U.K. Companies Prepare to Offer Legal Advice Ahead of LSA

Posted by Tom Huddleston Jr.

The Co-operative group, a U.K.-based consumer co-operative spanning myriad industries, is putting into motion a plan to offer legal services through its network of banks, according to Legal Week.

The group has arranged a collaboration between two of its subsidiaries--Co-operative Legal Services (CLS) and Co-operative Financial Services (CFS)--months before the implementation of the U.K.'s Legal Services Act (LSA) in October.

As we reported in September, the LSA--introduced in October 2007--will permit U.K. law firms to accept outside equity investment, while also opening the door for businesses owned by nonlawyers to provide legal services.

The Co-op's plan has kicked off with a two-week trial run, Legal Week says, in which the group will offer free legal advice only to its members in three Bristol-based branches of the bank Britannia. 

According to Legal Week, CFS managing director of retail Rod Bulmer said, "This pilot scheme will enable us to assess how legal services can be delivered [in conjunction with non-legal businesses]. If successful, there is clearly great potential to bring these services under one roof."

The Co-op confirms that it will be one of the first non-legal businesses to go up against straightforward law firms in the legal services market upon implementation of the LSA in October. For now, though, the group is only able to offer the services to its own members and not to the general public.

The group has been priming CLS--building up operations from a three person staff in 2006 to nearly 380 now--over the past five years specifically with a deregulatory act, like LSA, in mind. 

Legal Week adds that CLS currently offers legal advice on such matters as personal injury claims, will writing, estate administration, and employment law to its members via telephone.
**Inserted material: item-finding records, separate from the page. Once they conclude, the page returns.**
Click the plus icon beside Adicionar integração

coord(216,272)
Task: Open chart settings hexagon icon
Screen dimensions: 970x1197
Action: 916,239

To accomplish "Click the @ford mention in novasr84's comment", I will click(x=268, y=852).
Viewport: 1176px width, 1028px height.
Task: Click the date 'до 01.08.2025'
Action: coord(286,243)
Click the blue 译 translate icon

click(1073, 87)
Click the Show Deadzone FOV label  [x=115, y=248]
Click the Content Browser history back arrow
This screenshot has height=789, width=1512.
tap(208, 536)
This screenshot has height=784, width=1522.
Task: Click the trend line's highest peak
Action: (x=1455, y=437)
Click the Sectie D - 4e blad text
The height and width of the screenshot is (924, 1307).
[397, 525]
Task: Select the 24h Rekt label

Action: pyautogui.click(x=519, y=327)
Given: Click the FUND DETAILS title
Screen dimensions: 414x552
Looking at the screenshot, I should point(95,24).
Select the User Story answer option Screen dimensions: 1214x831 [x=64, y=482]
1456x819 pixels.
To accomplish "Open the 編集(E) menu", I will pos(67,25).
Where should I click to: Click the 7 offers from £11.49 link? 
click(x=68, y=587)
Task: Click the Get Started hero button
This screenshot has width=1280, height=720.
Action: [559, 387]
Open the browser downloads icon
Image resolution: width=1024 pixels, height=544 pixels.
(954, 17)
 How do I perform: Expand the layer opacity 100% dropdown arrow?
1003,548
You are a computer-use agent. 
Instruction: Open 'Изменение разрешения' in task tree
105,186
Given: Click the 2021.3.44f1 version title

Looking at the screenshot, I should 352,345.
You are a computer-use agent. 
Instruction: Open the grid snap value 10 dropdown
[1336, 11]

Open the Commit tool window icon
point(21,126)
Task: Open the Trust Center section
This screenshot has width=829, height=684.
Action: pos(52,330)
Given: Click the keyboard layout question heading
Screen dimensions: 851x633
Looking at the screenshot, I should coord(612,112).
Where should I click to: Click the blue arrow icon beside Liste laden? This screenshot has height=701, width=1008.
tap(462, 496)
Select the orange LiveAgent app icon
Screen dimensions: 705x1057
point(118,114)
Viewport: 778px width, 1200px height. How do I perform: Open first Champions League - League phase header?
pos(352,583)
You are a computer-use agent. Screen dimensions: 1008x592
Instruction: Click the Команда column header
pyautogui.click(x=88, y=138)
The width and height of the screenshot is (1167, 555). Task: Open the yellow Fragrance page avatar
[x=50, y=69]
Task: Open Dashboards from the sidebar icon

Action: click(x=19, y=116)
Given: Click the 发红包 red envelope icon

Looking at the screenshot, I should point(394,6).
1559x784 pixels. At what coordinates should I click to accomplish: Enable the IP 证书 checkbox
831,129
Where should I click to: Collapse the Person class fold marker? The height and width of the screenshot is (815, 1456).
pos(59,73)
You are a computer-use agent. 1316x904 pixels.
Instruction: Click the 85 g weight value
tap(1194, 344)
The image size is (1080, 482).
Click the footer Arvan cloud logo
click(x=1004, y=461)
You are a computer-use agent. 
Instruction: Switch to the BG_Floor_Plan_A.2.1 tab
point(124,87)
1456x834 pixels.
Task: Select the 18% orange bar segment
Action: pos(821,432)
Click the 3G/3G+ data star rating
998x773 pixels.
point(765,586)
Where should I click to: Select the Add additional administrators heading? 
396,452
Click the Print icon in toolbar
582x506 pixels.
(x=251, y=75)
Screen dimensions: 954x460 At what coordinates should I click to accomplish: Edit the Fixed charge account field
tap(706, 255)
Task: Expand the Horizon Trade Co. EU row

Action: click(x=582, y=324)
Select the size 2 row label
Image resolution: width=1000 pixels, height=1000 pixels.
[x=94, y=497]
Moving those services to bank branches will offer a preview of how CLS might operate under LSA.

As we reported in September, law firms such as Irwin Mitchell and Mills & Reeve already have made the switch to Legal Disciplinary Partnerships (LDPs) under an early stage of the LSA. LDPs allow nonlawyers to hold equity in law firms, but investment by outside parties will not be legal until October.

Private equity firms like Lyceum, Lloyds Development Capital, and South African private bank Investec had already made it clear last fall that they will be among the financial institutions looking to invest in law firms once that time arrives.